Page extract:
Daily Screens
A New Revolution?
Ding dong: The Golden Globes are (more or less) dead. In the wake of a celebrity walk-out (stars like George Clooney pledged not to cross the writers' picket lines), NBC announced today it was killing Sunday's broadcast, choosing to air instead a brief news conference. The Envelope, the L.A. Times's arm devoted to award-season speculation, said this: "The scrapped program would be the first awards show to fall victim to the Writers Guild of America strike, and February's Academy Awards also could be in jeopardy."

Which makes me wonder: Will the insane web machine of awards-show prognostication also fall victim? Site after site, from the Envelope to bloggers like The New York Times' Carpetbagger David Carr and Hollywood Elsewhere's Jeffrey Wells have been running numbers for months now, waxing incessantly over opening-day receipts, brand-name recognition, and Academy demographics. But if the awards shows are reduced to, well, the awards, and nothing else – stripped of their glitz and public profile – maybe we'll all lose interest in them as sporting events.

Doubtful, but consider this: Mass audiences may just tune in to the Independent Spirit Awards, the only WGA-approved show out there. Imagine: a world where the watercooler talk made for hot debate over which newbie deserves the John Cassavetes Award. (The home state vote goes to Chris Eska for August Evening). The Spirit Awards air on IFC on Saturday, Feb. 23.

5:13PM Tue. Jan. 8, 2008, Kimberley Jones Read More | Comment »

Written request 1: In the Golden Globes post, what did NBC say it would air in place of Sunday's broadcast?
Written request 2: Transcribe everything in the Golden Globes post from "Which makes me" down to "as sporting events.".
The entries come from a separate source unrelated to the Golden Globes post.

Record excerpts:
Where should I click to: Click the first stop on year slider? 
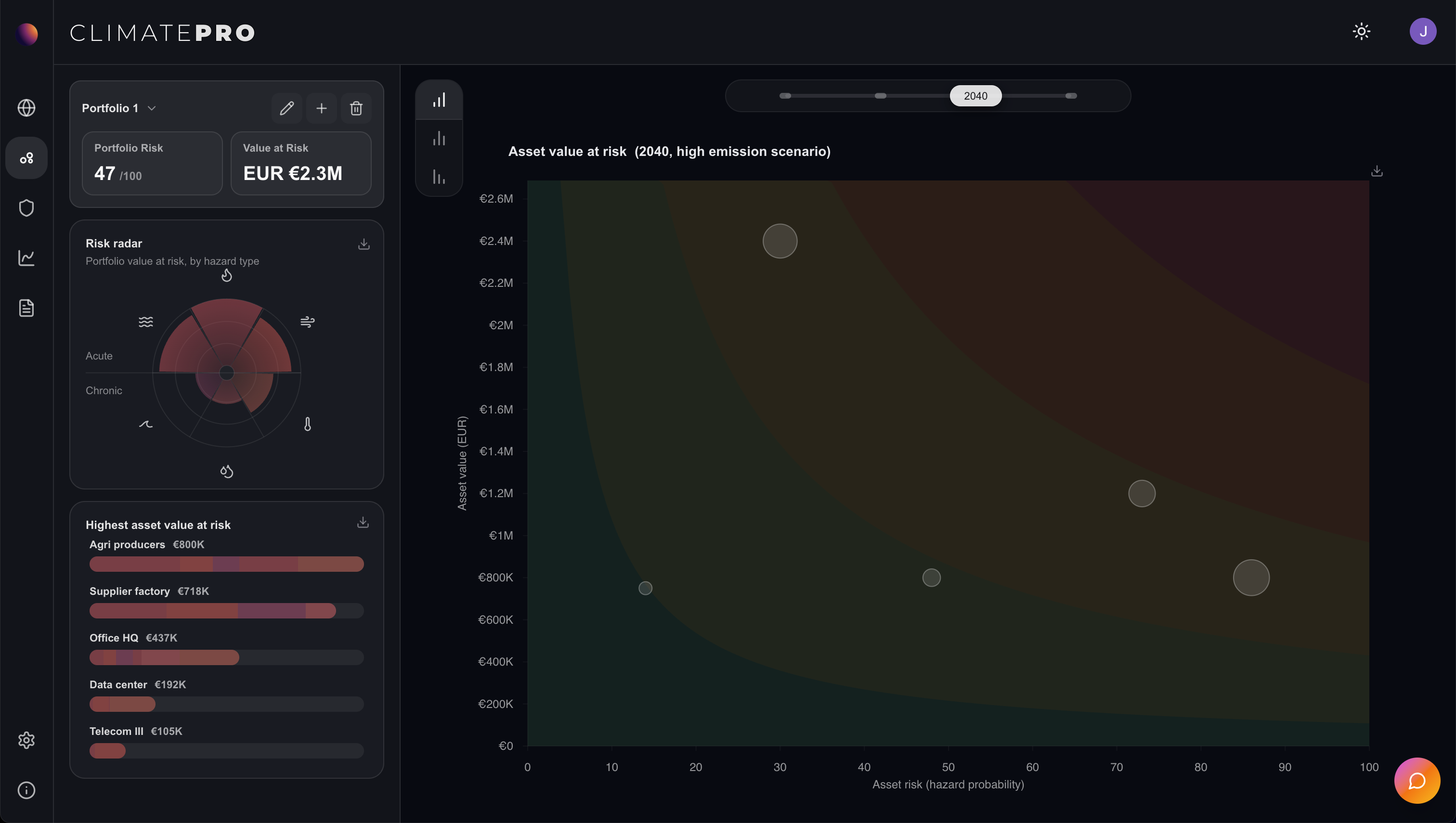click(x=785, y=95)
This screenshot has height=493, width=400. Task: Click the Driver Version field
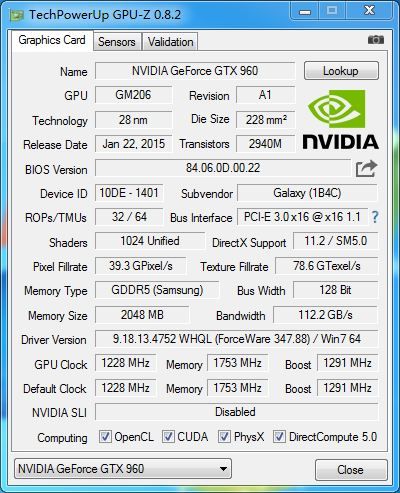(x=237, y=339)
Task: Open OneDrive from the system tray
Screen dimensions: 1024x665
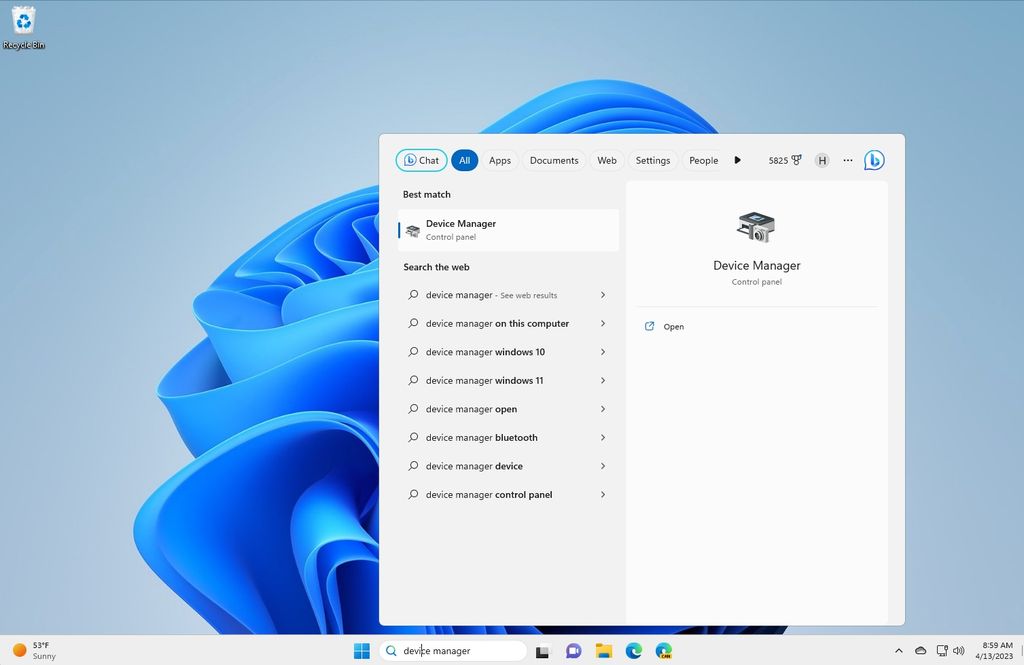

Full output 1: A brief news conference.

Full output 2:
Which makes me wonder: Will the insane web machine of awards-show prognostication also fall victim? Site after site, from the Envelope to bloggers like The New York Times' Carpetbagger David Carr and Hollywood Elsewhere's Jeffrey Wells have been running numbers for months now, waxing incessantly over opening-day receipts, brand-name recognition, and Academy demographics. But if the awards shows are reduced to, well, the awards, and nothing else – stripped of their glitz and public profile – maybe we'll all lose interest in them as sporting events.